The recent generator hacking demonstration from the Department of Homeland Security continues to generate discussion among Internet security experts. Ira Winkler, a former National Security Agency analyst and author, has done extensive “white hat” penetration testing of computer systems running the U.S. power grid. In a column at Internet Evolution, Winkler said the “Project Aurora” demo – in which DHS staff used an electronic attack to destroy a large diesel generator, apparently by altering the engine’s operating cycle and causing it to malfunction – couldn’t be expanded to threaten the power grid.
But vulnerabilities in power control systems known as SCADA (Supervisory Control and Data Acquisition) offer plenty of other avenues for skilled hackers to damage the grid, according to Winkler, who described a test he conducted 10 years ago on a utility company’s network:
My team was supposed to perform a simple assessment of the security of a Website owned by a power company. The Website had a security vulnerability and provided us a connection to the company’s internal network. From there, we could get to any system in the company, including its SCADA systems. We were told by the security manager to leave out access to the SCADA system in our report, but we were allowed to download the personnel records of the CEO and CIO, so that the results would be hard for them to ignore.

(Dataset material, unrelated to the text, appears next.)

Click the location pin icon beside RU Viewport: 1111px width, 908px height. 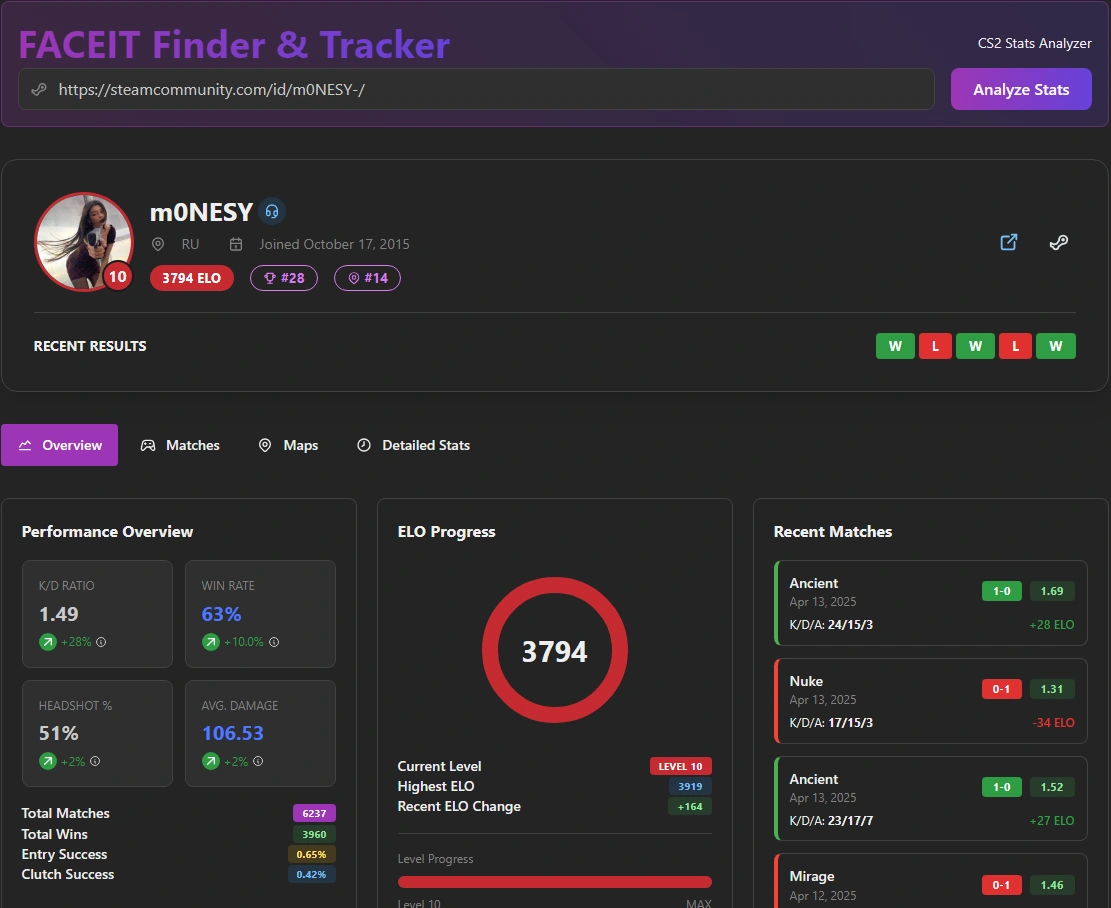coord(158,244)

In discussions of the generator attack and SCADA hacking, many people are surprised that these kind of systems can be accessed via the Internet. Aren’t they managed by some secure internal network?
Winkler addresses this in his post at Internet Evolution:
Many people might now be thinking, “But isn’t it impossible to actually connect to or otherwise access a power grid SCADA system?” The answer is very sadly, “Hell no!” Initially, the power grid control systems were on closed networks. However when the Internet started to blossom, power companies decided that it was too costly to maintain separate networks. After all, they would need two computers on every desk, which wouldn’t be able to talk to each other. At the time, they rationalized that this only required adding extra protection to logically separate the power grid from the corporate networks. Don’t count on the hope that they actually followed through with that.
Winkler writes that hackers have also been able to gain access through modems connected to critical systems for maintenance purposes, or wireless access to allow load tracking so power companies can buy and trade power with other companies. “In order to know the available capacity, you have to eventually connect to SCADA systems,” said Winkler. “So there is even an outside connection engineered into the power grid.”